- _WORK TO BE COMPLETED_
Find the line below with "The width and height of the screenshot is (544, 235)." and the line with "Image resolution: width=438". Output exactly those lines and everything between them, leaving out the pictures.

- _ENTRIES SHOWN_
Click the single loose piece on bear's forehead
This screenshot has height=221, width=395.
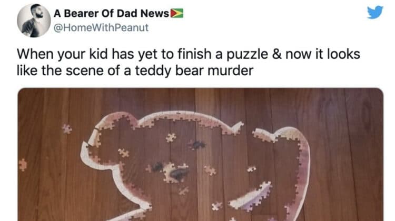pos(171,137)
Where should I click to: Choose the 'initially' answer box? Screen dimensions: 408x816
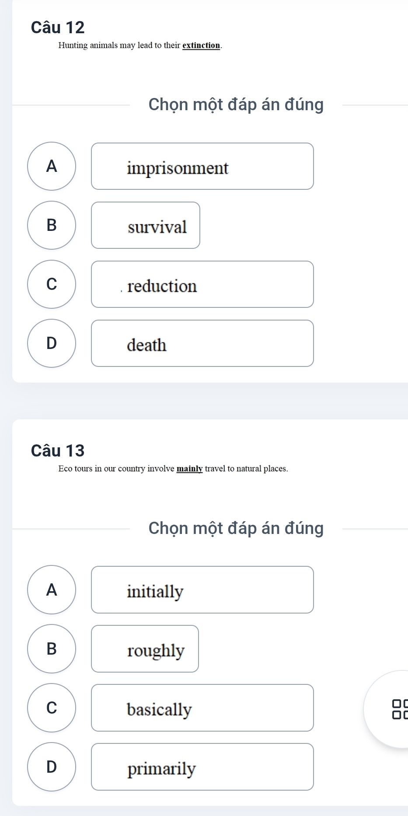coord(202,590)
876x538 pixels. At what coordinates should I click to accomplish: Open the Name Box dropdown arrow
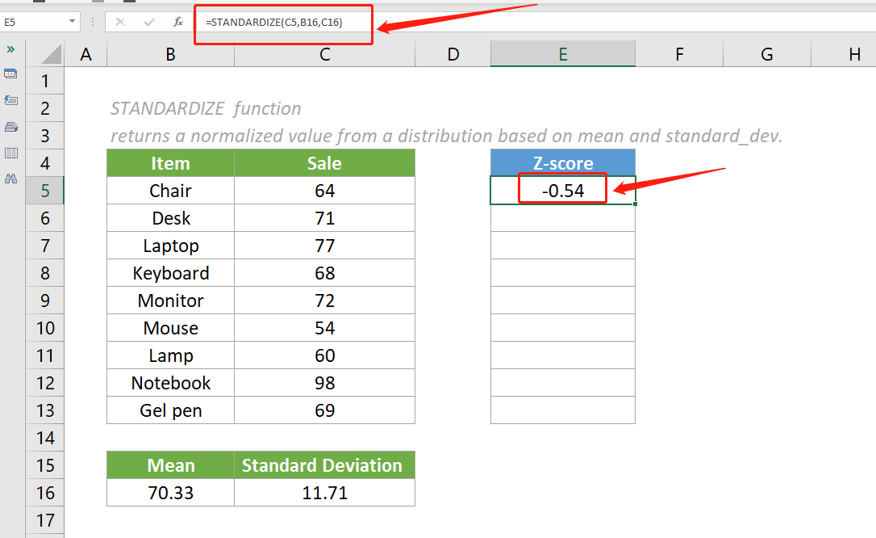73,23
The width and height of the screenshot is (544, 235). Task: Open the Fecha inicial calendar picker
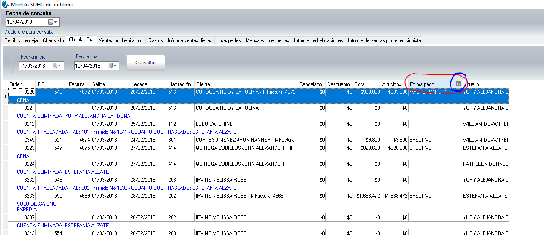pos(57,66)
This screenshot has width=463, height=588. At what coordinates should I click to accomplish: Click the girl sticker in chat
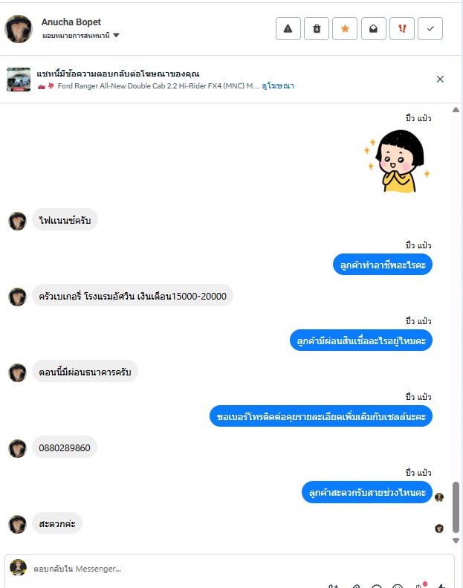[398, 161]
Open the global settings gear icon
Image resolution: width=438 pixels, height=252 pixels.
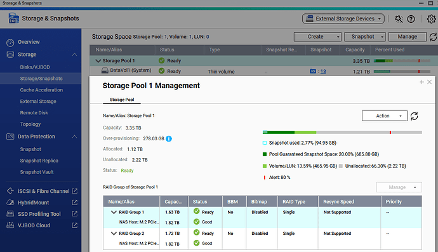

==

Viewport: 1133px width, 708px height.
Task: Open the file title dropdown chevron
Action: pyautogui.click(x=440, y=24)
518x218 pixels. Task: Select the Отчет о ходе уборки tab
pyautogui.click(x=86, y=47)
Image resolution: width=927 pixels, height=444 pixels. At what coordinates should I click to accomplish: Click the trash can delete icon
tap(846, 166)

==

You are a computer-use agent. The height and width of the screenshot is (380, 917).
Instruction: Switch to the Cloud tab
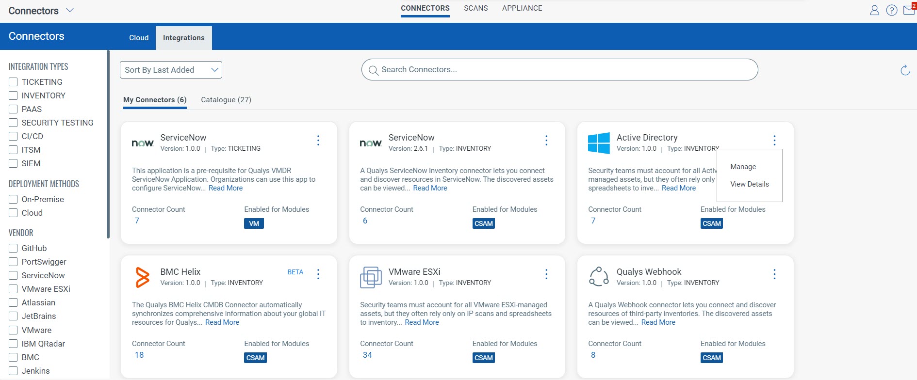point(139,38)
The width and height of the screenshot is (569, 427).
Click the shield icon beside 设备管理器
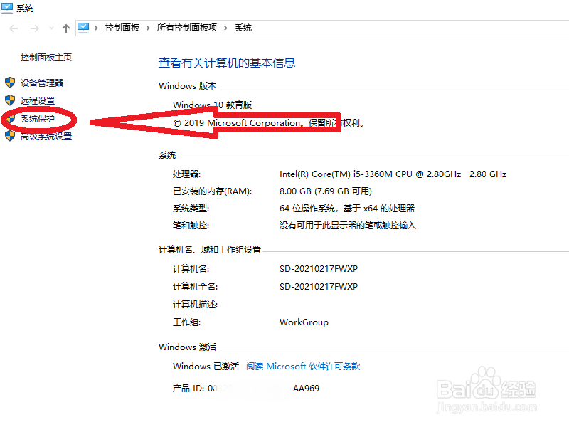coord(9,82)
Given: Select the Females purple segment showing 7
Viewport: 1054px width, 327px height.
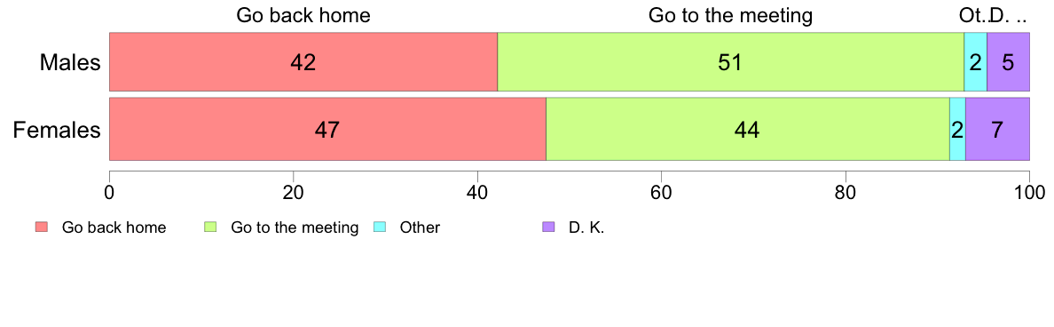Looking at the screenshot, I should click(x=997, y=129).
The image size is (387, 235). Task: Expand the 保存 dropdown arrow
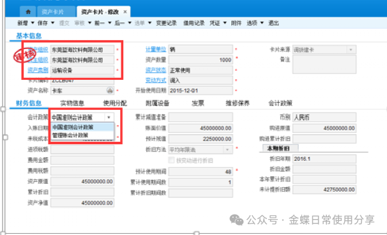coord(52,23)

- _OUTPUT BELOW_
The width and height of the screenshot is (544, 235). Task: Open the Fecha inicial calendar picker
pos(57,66)
This screenshot has width=463, height=588. At what coordinates should I click to accomplish: Click the girl sticker in chat
[398, 161]
Open the global settings gear icon
Image resolution: width=438 pixels, height=252 pixels.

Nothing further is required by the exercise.